### INFORMATION GIVEN
★ ★ ★ ★ ★ ★ ★

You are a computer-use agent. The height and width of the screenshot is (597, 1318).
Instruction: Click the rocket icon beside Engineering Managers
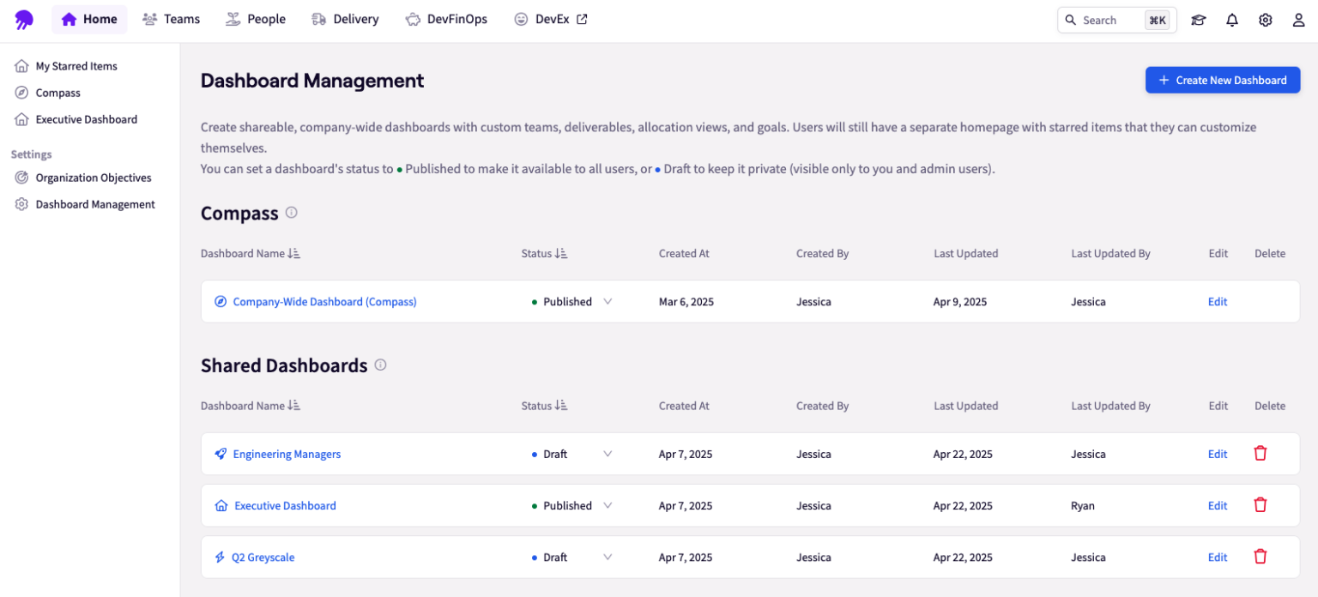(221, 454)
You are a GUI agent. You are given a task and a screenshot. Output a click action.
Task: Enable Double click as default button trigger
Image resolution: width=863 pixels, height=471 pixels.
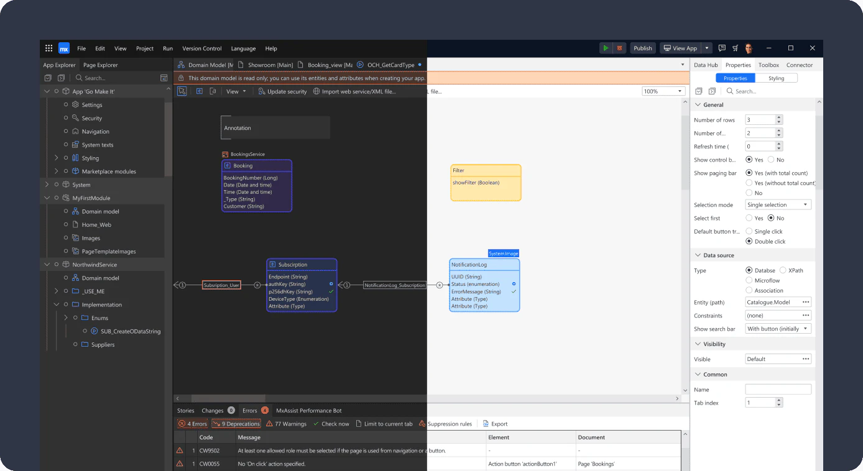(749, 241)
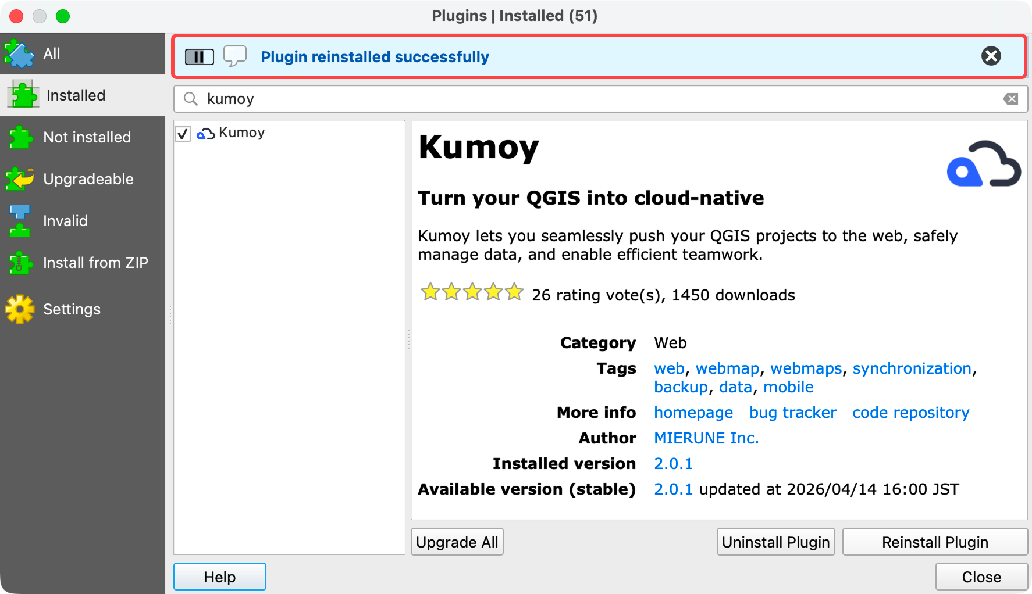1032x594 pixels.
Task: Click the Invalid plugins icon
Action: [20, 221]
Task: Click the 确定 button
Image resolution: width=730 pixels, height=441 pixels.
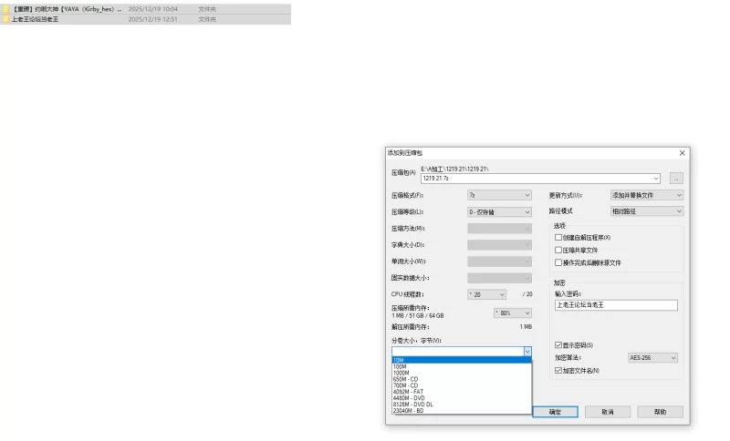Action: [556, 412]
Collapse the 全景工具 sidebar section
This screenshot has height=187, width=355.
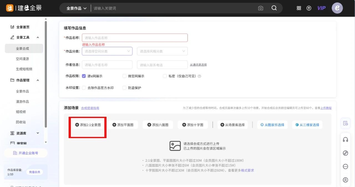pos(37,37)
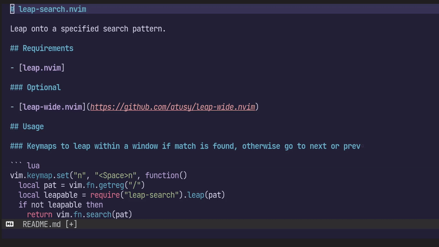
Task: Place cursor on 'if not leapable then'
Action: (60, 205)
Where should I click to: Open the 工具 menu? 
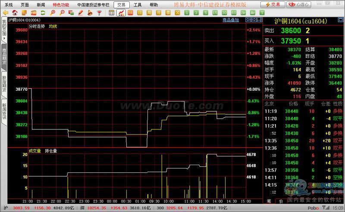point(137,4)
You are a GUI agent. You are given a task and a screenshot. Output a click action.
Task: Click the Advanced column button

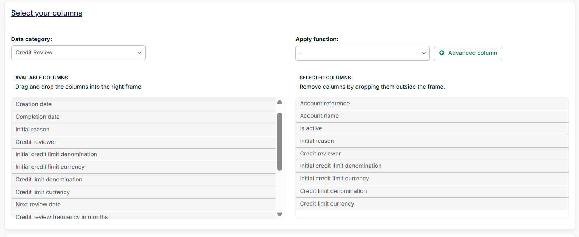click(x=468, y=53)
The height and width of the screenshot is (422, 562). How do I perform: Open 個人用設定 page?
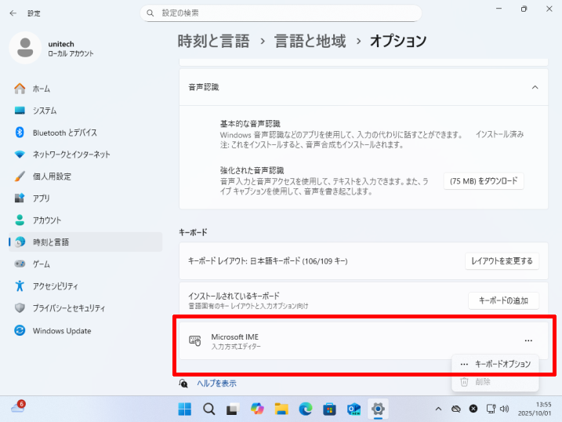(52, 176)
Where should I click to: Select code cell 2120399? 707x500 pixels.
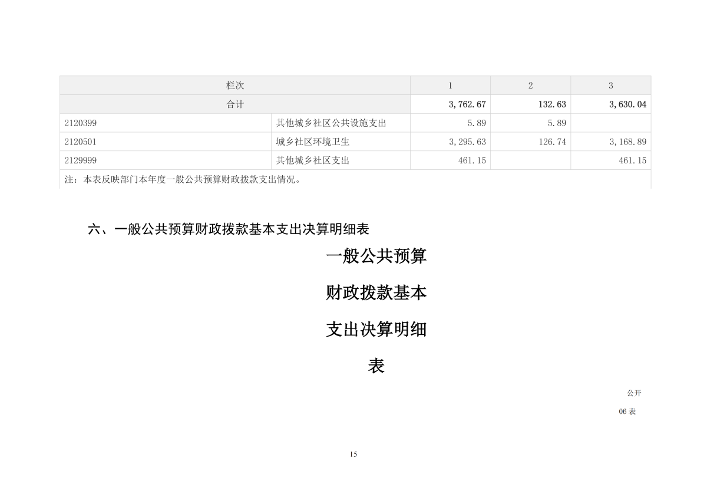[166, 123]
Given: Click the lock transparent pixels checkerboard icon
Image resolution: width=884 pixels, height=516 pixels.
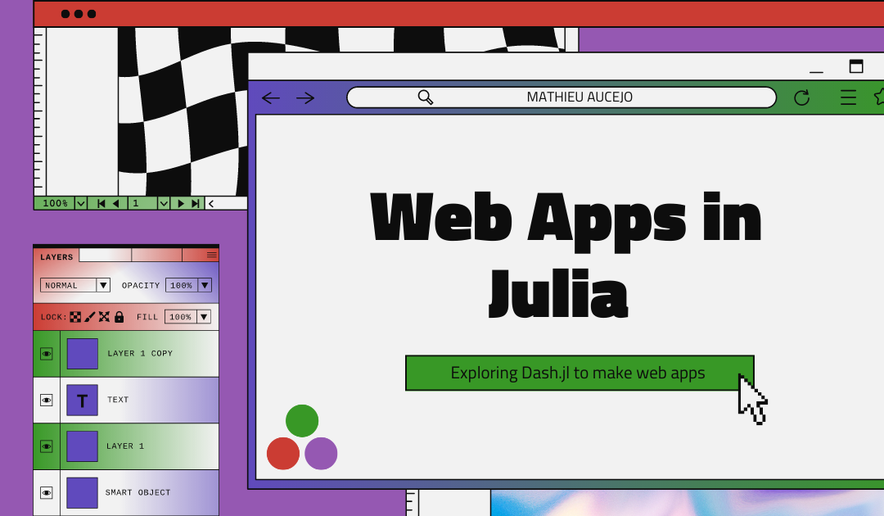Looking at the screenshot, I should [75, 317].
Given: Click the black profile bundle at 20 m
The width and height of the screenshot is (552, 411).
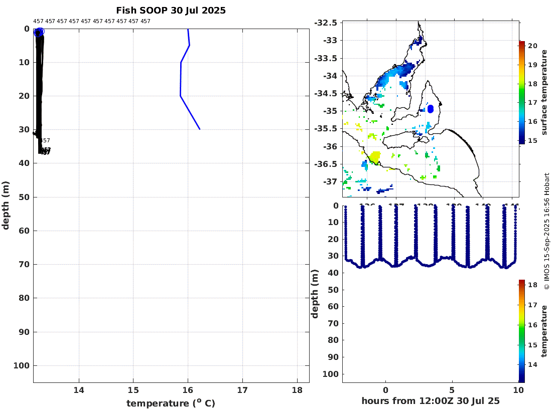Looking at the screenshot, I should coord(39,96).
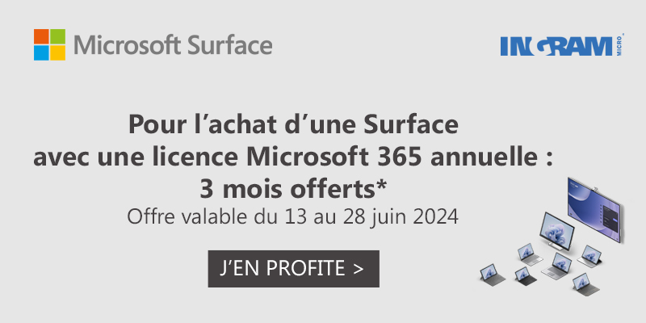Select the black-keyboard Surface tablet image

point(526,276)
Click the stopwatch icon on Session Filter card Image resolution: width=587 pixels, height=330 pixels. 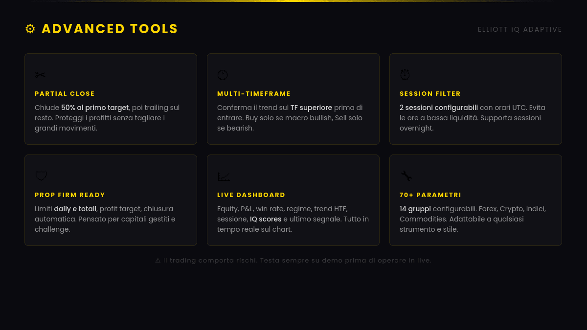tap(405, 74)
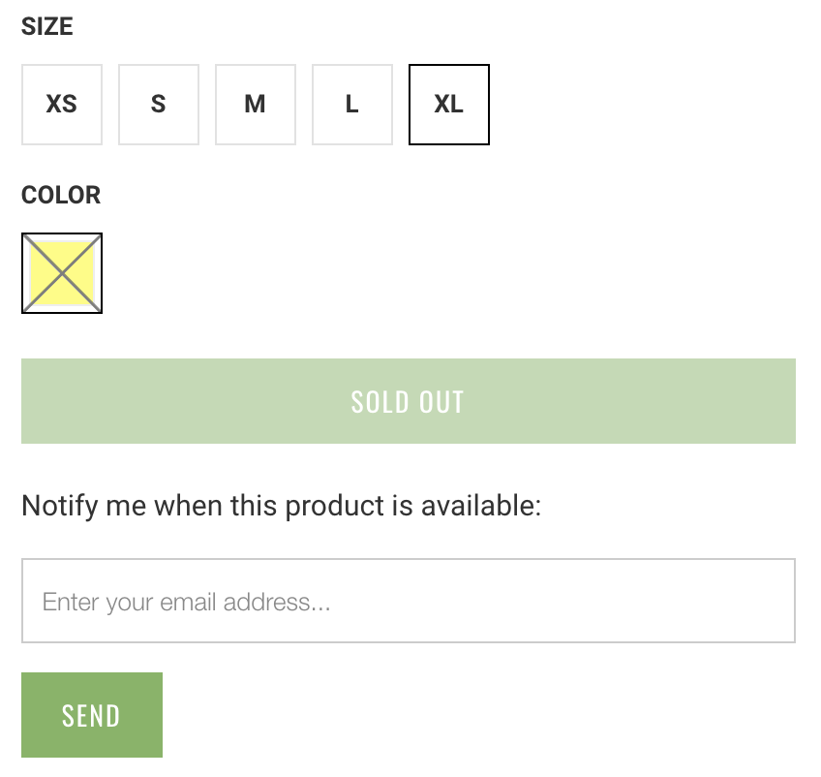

★ ★ ★ ★ ★ ★ ★

### WHAT THE TASK REQUIRES
Could you please write out exactly the lines from the start of the entries above through the line that holds "Task: Enable Double", both included, with no pictures?

### RESPONSE BELOW
You are a computer-use agent. The height and width of the screenshot is (597, 1318).
Instruction: Click the rocket icon beside Engineering Managers
(221, 454)
You are a GUI agent. You are given a task and a screenshot. Output a click action.
Task: Enable Double click as default button trigger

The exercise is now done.